- **WRITTEN REQUEST**
Please report how many lines of the material below contain the string "pixels", treating uppercase and lowercase as different. Give only the number.

- **LISTED ENTRIES**
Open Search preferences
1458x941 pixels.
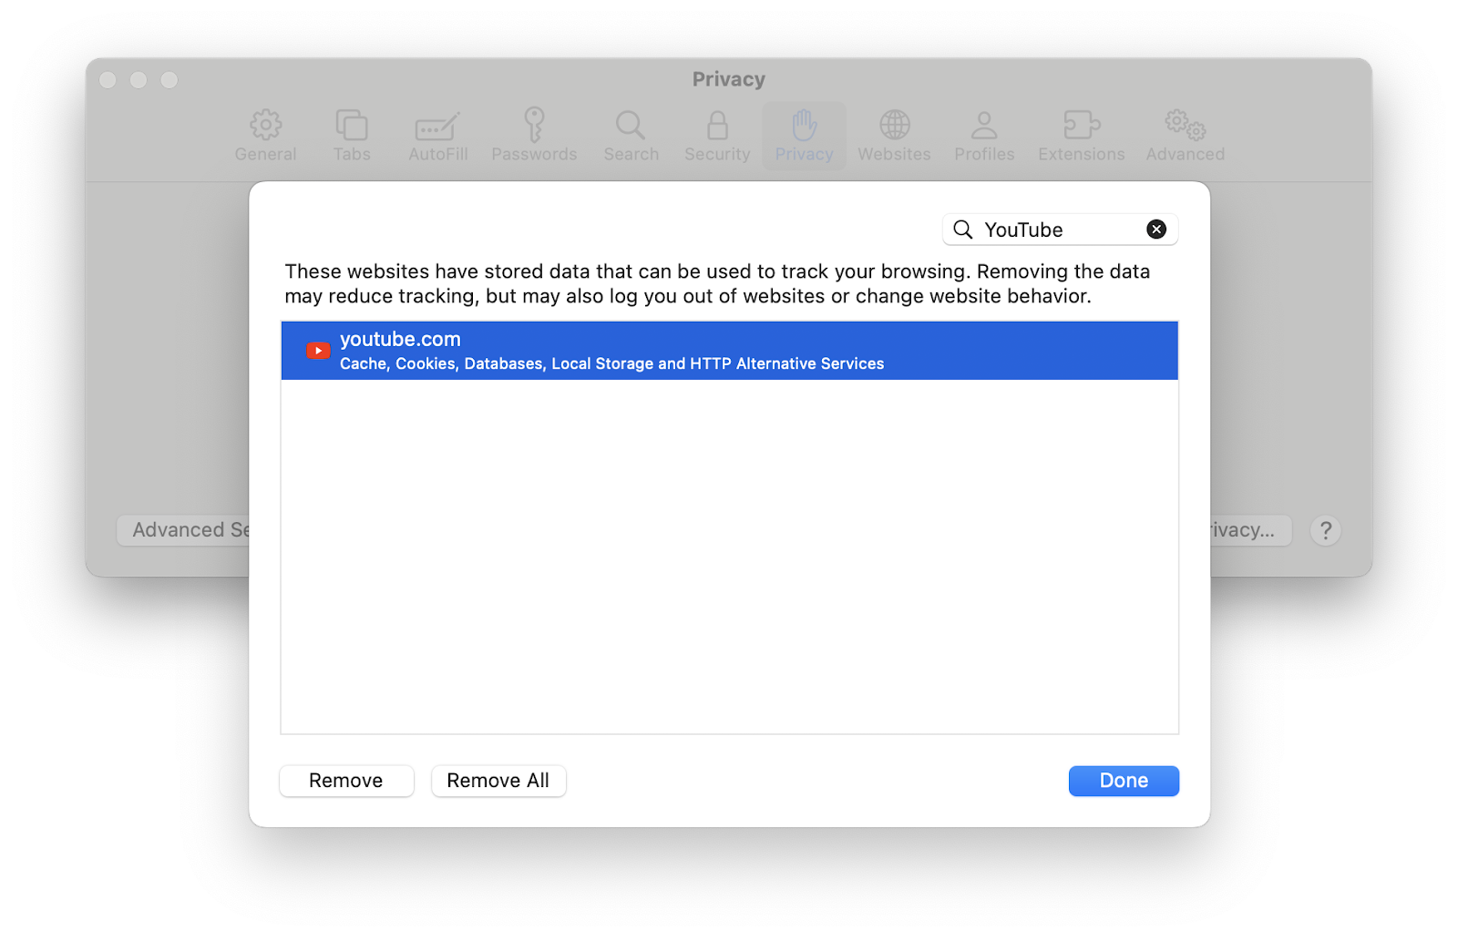[631, 135]
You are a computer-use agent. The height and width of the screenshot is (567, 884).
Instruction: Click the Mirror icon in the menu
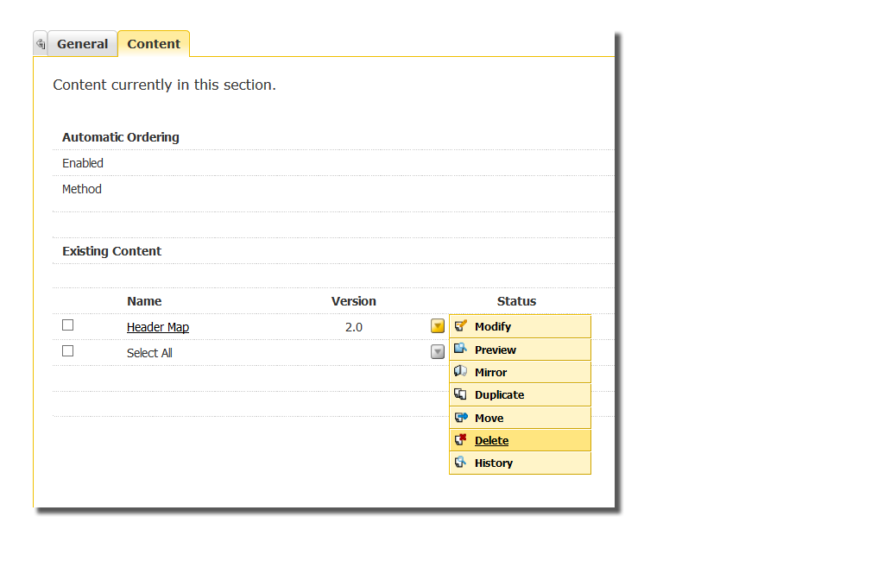[x=461, y=372]
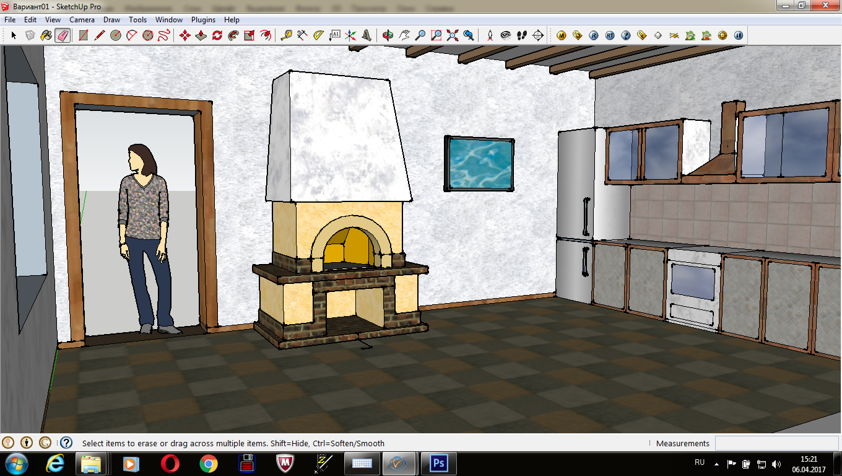
Task: Show hidden system tray icons arrow
Action: click(x=717, y=464)
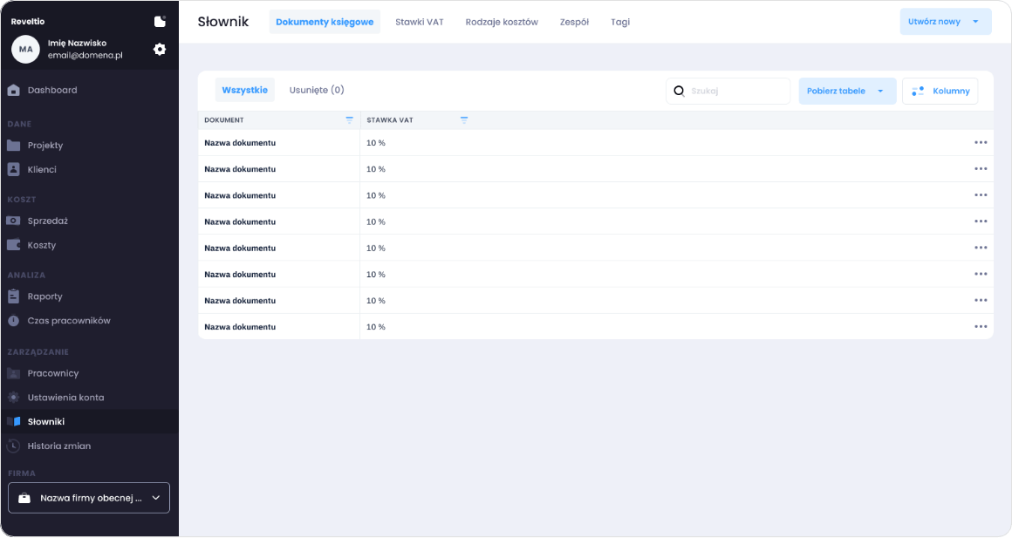Open the Pobierz tabele dropdown

click(x=880, y=91)
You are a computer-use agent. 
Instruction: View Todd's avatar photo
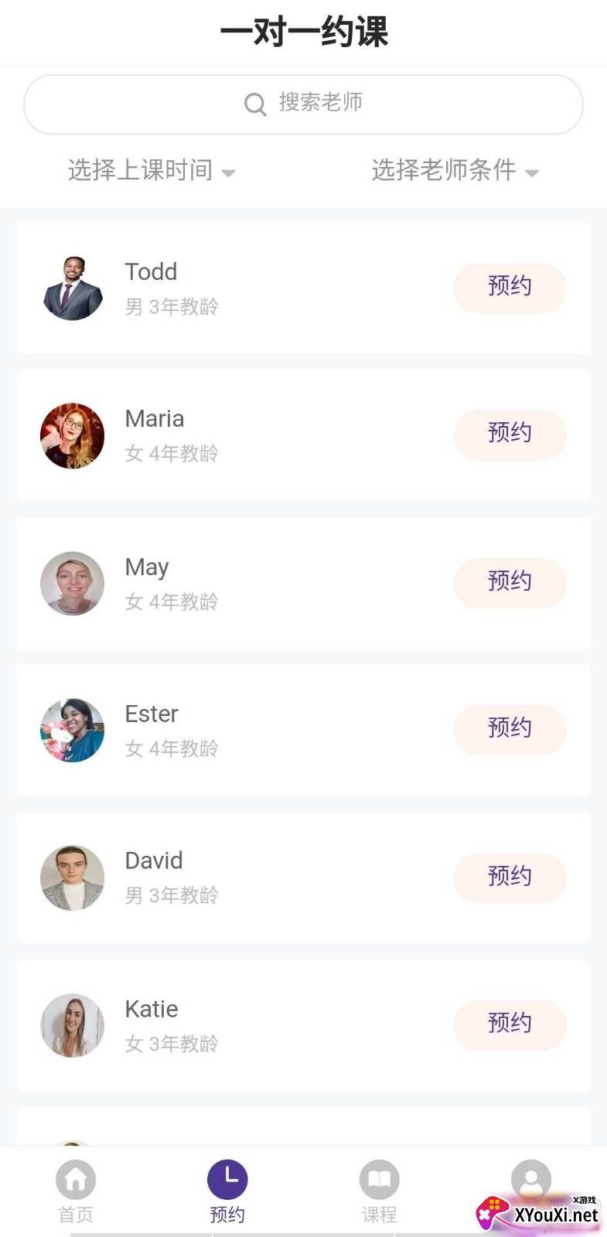73,288
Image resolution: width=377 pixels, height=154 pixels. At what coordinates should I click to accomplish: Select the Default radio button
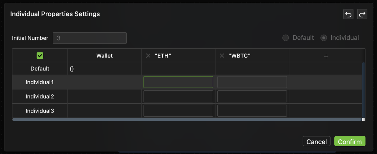[x=285, y=38]
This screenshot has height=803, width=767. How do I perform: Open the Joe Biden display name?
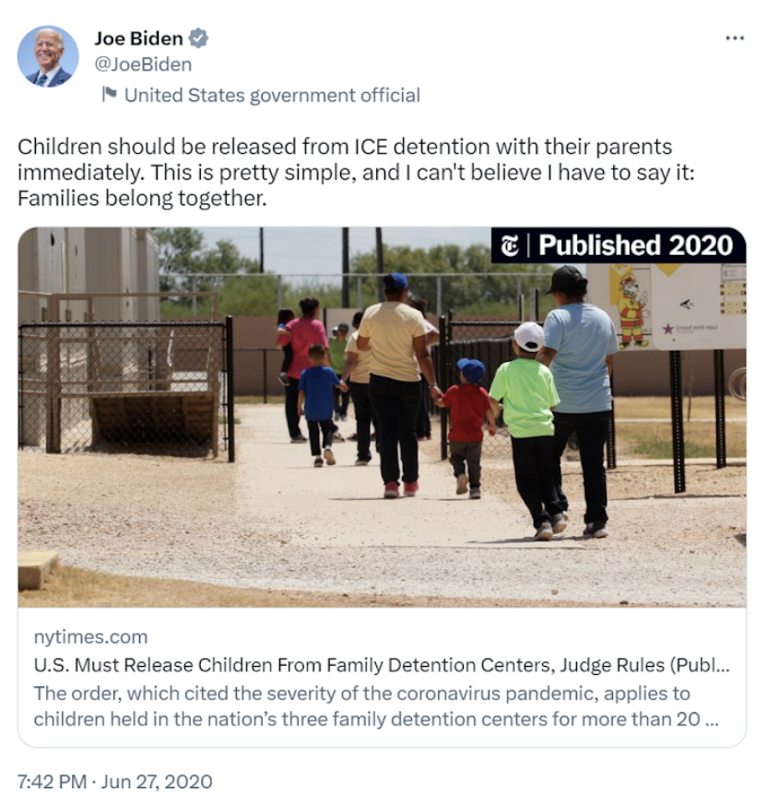click(138, 39)
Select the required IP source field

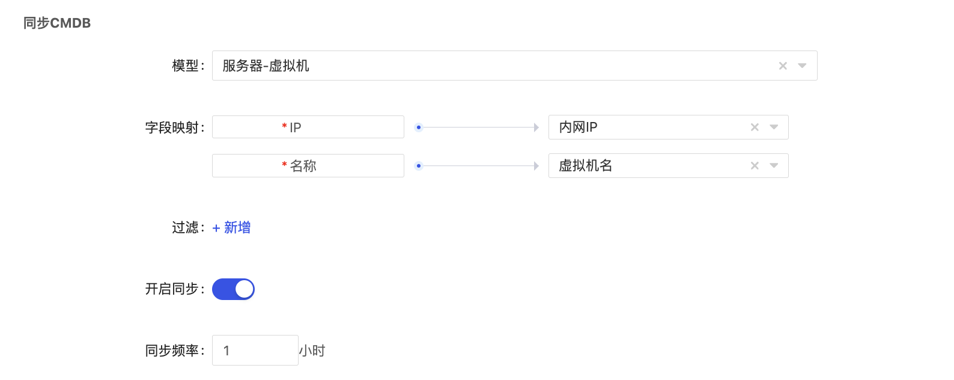308,127
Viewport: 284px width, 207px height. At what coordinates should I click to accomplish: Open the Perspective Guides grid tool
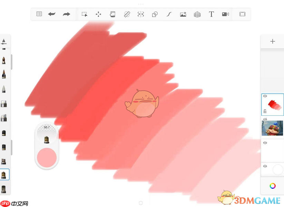tap(197, 14)
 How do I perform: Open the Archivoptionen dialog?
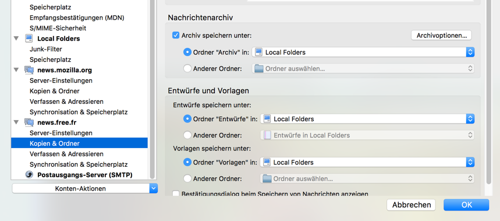coord(441,35)
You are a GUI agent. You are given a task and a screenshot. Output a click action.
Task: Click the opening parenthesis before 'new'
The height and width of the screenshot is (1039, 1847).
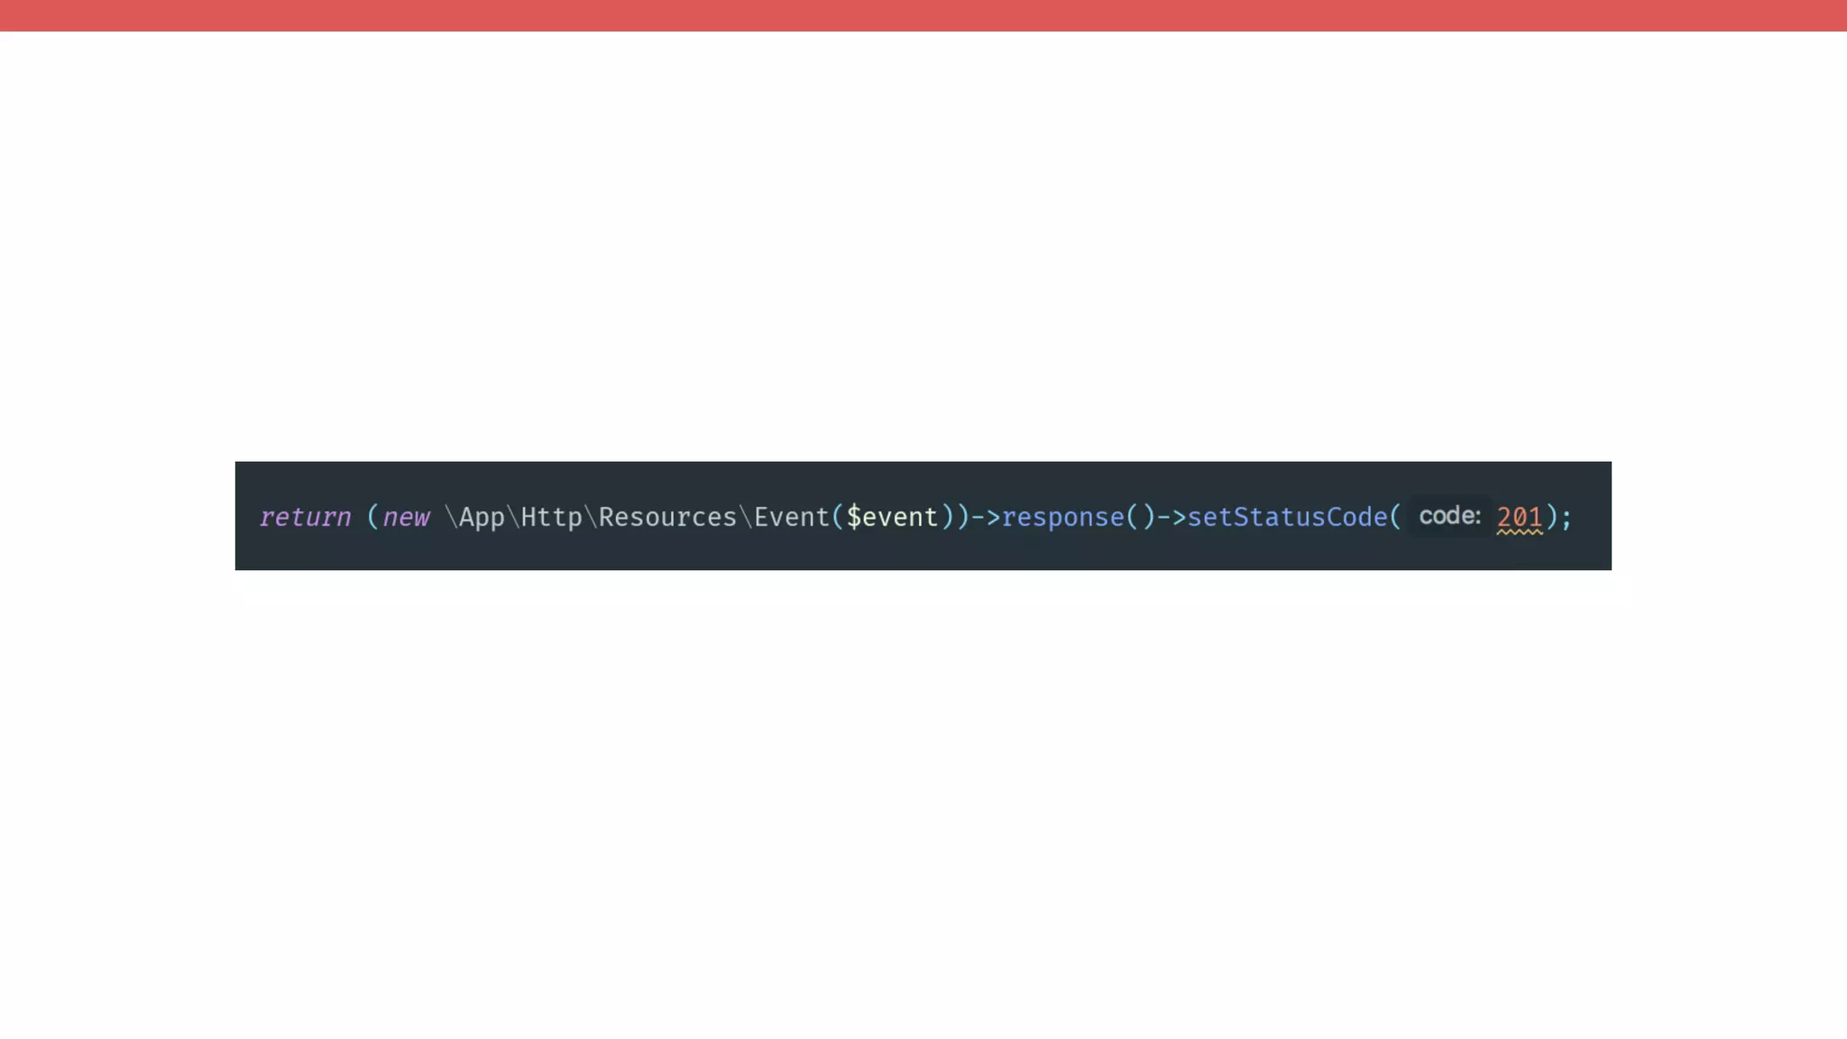372,518
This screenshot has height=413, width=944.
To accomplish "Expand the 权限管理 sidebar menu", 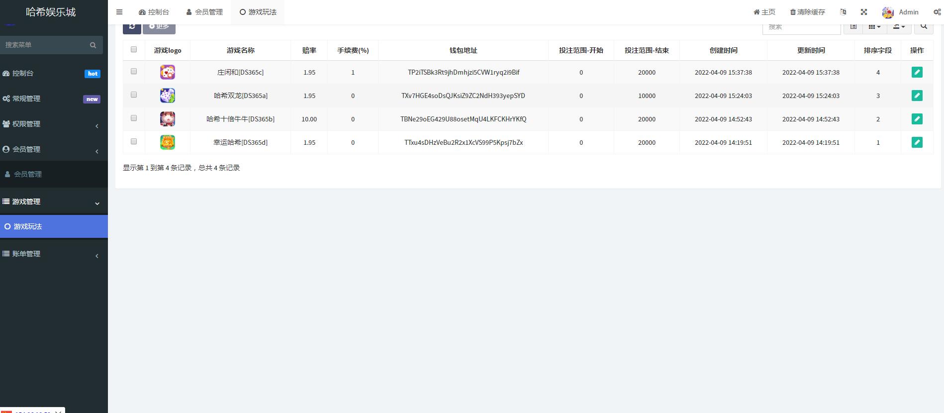I will [x=54, y=124].
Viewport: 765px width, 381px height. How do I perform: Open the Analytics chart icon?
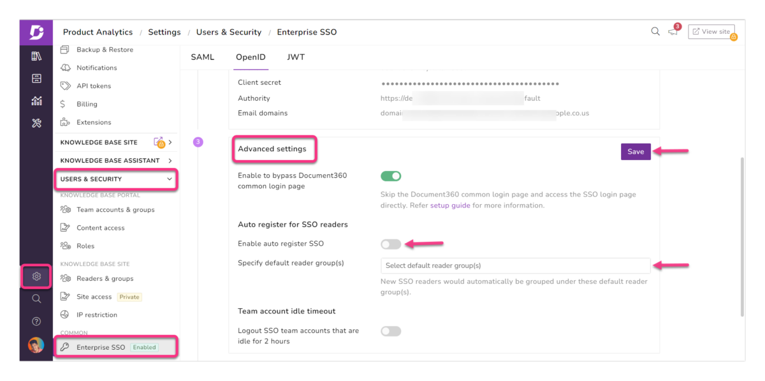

- **CORRECT OUTPUT**
2